§ How to complete this task
A word-for-word copy of the line containing "The width and height of the screenshot is (1568, 377)." and every following line to the end of the data below is all the answer should hold.

(Saved entries)
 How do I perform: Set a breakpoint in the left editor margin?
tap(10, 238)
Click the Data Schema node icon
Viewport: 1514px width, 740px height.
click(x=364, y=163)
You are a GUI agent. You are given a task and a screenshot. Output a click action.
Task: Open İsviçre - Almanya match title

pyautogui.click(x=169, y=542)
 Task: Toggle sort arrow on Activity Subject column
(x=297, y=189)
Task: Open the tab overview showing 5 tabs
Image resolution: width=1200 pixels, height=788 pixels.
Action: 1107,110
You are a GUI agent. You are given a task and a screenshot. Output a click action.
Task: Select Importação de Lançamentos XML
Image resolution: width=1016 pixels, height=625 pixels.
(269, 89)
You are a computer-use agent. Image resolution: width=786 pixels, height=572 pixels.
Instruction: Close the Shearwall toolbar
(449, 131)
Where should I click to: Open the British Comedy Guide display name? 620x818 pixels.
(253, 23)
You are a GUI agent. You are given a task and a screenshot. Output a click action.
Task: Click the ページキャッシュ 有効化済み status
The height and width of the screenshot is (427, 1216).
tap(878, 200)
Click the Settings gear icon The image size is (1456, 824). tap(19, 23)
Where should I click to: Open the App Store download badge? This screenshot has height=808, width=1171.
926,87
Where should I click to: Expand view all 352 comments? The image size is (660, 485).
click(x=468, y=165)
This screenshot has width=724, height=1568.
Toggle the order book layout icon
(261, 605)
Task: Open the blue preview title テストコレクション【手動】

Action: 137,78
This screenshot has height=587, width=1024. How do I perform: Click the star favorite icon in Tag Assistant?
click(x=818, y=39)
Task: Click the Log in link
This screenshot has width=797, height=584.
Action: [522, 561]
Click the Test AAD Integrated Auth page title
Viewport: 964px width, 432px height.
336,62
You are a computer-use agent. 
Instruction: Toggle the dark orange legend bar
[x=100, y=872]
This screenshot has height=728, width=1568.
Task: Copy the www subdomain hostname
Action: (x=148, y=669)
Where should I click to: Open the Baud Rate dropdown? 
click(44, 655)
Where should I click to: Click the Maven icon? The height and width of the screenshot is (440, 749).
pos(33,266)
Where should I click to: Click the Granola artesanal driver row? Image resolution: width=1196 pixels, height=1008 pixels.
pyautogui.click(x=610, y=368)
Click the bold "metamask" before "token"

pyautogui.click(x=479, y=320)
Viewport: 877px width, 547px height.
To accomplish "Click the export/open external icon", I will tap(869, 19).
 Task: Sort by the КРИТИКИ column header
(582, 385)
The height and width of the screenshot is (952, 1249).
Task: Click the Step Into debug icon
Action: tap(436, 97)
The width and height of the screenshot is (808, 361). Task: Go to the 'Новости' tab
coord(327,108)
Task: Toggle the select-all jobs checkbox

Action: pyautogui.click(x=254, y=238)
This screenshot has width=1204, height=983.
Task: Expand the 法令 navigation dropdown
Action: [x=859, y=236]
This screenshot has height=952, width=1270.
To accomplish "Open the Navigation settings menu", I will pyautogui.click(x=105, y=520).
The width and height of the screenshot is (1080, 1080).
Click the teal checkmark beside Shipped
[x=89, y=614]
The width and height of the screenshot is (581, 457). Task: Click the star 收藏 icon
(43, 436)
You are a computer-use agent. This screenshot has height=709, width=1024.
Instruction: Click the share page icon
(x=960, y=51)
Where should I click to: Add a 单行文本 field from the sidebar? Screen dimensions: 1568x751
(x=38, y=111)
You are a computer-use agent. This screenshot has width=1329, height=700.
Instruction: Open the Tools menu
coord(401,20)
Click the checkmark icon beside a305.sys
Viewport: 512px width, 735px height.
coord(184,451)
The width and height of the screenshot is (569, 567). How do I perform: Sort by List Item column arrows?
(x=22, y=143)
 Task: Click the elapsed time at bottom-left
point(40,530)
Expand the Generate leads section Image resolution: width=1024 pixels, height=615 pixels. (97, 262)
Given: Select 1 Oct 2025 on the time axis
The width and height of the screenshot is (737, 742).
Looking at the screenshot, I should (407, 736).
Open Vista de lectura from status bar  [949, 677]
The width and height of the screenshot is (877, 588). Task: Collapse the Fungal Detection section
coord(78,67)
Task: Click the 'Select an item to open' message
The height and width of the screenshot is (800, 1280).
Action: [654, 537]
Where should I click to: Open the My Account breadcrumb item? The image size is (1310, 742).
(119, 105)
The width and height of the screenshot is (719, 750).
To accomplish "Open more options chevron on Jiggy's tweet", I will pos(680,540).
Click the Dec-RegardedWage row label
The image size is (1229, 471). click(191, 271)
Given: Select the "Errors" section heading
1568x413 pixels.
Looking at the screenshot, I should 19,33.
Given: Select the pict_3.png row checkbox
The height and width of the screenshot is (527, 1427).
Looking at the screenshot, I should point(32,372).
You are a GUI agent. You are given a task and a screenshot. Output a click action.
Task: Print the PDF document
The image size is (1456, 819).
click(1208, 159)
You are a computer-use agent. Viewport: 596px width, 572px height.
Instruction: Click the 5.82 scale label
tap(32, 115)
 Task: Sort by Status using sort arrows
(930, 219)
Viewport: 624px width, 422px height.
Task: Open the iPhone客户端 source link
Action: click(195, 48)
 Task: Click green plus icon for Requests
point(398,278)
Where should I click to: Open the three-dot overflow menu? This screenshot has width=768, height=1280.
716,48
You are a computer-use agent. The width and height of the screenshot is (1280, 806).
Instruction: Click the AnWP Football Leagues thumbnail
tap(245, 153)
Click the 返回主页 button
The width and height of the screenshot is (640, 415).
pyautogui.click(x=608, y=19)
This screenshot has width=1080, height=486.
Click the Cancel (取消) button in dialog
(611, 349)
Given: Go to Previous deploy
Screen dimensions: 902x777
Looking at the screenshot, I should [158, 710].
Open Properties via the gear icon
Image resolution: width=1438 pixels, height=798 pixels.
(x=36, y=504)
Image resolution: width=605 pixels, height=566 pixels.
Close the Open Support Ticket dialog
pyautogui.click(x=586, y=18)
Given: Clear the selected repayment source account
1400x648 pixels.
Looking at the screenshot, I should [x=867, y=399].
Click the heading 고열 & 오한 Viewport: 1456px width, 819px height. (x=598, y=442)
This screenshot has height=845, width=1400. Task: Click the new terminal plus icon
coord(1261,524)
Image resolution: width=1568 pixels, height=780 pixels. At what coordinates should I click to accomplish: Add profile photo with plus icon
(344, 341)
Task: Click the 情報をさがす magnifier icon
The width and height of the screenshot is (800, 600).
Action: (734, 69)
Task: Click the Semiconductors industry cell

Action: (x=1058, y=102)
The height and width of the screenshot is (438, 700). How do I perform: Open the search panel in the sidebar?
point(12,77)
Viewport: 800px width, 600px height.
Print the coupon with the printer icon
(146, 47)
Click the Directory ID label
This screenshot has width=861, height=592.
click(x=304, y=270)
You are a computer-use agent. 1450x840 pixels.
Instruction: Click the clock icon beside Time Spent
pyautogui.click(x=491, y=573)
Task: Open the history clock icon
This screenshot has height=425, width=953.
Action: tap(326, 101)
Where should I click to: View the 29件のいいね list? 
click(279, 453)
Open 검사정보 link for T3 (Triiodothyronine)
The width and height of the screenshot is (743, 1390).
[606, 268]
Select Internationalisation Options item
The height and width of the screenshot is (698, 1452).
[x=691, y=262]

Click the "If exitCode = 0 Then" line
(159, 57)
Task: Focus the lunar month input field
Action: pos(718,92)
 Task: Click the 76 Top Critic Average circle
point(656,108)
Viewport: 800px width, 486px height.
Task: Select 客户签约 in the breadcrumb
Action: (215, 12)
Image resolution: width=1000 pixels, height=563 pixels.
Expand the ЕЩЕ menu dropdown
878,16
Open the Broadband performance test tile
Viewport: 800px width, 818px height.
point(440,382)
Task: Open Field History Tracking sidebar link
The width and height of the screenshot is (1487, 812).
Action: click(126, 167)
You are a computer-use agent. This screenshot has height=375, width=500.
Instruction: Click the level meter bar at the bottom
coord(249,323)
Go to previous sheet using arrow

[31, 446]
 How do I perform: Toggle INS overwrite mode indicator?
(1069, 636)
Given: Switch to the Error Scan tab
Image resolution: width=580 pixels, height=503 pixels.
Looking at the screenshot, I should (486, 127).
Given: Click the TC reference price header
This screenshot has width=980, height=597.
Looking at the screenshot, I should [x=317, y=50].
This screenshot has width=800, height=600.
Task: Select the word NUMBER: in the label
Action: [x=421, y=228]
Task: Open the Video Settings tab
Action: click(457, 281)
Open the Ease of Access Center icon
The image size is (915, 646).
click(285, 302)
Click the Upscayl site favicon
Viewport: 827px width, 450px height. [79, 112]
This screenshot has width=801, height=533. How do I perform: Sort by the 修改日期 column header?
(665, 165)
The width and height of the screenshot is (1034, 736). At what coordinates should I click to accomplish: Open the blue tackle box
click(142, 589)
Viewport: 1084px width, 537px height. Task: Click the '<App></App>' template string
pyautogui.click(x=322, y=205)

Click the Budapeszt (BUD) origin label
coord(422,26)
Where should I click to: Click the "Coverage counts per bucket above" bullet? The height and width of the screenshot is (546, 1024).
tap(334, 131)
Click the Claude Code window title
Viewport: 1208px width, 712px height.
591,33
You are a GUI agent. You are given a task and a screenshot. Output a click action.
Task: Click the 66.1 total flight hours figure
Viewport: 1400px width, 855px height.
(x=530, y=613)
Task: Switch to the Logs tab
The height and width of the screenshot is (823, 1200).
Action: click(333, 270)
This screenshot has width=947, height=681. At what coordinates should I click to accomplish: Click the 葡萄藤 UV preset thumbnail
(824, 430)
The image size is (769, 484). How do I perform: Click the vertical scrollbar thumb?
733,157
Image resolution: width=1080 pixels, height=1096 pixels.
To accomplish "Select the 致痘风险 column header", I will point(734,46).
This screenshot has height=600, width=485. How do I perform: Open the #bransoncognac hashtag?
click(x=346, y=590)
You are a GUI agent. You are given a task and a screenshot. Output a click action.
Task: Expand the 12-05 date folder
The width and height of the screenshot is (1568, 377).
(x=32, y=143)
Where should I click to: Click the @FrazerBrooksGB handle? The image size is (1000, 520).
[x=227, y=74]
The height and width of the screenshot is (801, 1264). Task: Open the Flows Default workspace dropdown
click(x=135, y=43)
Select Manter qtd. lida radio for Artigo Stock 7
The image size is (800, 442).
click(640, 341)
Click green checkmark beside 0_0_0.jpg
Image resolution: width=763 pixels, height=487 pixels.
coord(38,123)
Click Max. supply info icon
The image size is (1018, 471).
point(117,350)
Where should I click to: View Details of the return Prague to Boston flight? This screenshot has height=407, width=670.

§ Exercise answer
The width and height of the screenshot is (1568, 377).
(x=32, y=143)
Where should I click to: Click the @FrazerBrooksGB handle? The image size is (1000, 520).
[x=227, y=74]
The height and width of the screenshot is (801, 1264). Task: Open the Flows Default workspace dropdown
click(x=135, y=43)
Select Manter qtd. lida radio for Artigo Stock 7
The image size is (800, 442).
click(640, 341)
Click green checkmark beside 0_0_0.jpg
Image resolution: width=763 pixels, height=487 pixels.
coord(38,123)
Click Max. supply info icon
The image size is (1018, 471).
point(117,350)
Where should I click to: View Details of the return Prague to Boston flight? This screenshot has height=407, width=670.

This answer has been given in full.